Directions: Render every line of the listing below as a Markdown table with the columns Row and Line, numbering the rows and skipping blank lines. Omit the pictures from your answer.

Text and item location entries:

** BEGIN **

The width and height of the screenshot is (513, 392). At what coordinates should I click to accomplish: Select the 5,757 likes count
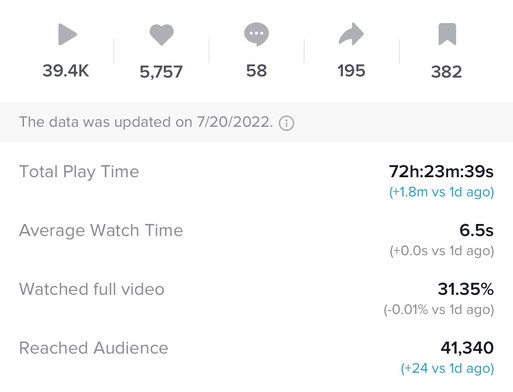click(x=161, y=72)
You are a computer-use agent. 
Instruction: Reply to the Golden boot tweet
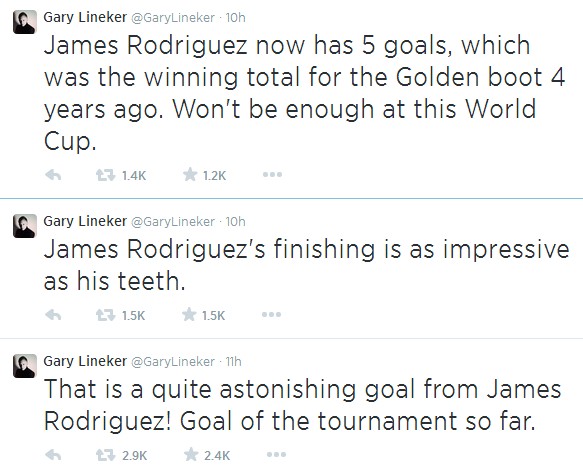53,175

** END **

Problem solution:
| Row | Line |
|---|---|
| 1 | The width and height of the screenshot is (513, 392). At what coordinates should I click to accomplish: Select the 5,757 likes count |
| 2 | click(x=161, y=72) |
| 3 | You are a computer-use agent.  |
| 4 | Instruction: Reply to the Golden boot tweet |
| 5 | 53,175 |